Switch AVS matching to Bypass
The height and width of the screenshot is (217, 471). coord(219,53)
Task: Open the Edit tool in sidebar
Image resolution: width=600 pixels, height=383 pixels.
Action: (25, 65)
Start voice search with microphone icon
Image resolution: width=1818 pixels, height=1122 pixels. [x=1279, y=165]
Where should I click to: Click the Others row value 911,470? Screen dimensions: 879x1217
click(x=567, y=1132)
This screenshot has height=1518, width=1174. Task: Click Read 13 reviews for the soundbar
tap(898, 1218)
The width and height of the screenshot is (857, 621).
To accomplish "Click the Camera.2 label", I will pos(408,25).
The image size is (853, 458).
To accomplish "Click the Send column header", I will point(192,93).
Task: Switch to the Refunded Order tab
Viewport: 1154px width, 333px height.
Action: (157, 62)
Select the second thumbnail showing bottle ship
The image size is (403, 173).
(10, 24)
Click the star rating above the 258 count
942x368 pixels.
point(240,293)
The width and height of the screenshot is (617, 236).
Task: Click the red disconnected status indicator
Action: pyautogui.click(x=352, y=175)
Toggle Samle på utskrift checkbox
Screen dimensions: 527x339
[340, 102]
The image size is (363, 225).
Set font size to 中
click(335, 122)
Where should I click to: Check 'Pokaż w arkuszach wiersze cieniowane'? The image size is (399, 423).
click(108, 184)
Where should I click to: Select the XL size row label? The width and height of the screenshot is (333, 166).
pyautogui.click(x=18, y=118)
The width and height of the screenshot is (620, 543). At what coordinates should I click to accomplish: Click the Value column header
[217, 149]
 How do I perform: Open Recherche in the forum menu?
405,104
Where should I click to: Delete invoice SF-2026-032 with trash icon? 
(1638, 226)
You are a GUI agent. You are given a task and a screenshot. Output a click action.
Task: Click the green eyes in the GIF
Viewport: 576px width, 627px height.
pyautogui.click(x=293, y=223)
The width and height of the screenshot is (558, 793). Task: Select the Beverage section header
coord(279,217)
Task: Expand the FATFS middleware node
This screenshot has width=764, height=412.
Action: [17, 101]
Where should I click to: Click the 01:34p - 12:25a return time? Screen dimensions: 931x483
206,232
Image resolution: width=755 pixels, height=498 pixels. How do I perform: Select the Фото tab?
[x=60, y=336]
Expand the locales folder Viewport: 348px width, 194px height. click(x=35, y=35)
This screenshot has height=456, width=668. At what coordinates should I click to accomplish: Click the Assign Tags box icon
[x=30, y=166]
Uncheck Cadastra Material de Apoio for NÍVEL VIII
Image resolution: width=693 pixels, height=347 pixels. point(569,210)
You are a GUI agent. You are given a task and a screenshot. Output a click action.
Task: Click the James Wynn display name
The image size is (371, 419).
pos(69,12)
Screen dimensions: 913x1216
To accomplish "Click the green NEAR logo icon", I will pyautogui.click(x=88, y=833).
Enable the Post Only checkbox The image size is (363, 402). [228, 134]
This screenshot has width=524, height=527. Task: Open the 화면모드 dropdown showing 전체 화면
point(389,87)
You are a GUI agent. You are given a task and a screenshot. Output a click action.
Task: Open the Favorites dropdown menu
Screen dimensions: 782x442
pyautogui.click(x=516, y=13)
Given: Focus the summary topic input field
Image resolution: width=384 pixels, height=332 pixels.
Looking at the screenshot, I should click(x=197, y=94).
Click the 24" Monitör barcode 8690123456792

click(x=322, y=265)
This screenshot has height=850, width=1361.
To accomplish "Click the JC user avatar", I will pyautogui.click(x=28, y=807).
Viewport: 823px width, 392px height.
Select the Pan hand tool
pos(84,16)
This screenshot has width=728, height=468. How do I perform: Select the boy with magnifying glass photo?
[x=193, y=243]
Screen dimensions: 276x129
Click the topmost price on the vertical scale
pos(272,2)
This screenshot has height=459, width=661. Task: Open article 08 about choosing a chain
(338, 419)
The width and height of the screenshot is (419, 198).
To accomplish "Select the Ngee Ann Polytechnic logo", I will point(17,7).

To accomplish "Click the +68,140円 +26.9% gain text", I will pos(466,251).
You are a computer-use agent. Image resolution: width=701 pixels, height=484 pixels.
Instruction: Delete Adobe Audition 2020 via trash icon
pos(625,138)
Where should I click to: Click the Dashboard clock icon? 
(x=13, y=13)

Work required —
Search the entries above for lines containing the word "green", and copy each one.

Solution for this problem —
Task: Click the green eyes in the GIF
To accomplish "Click the green NEAR logo icon", I will pyautogui.click(x=88, y=833).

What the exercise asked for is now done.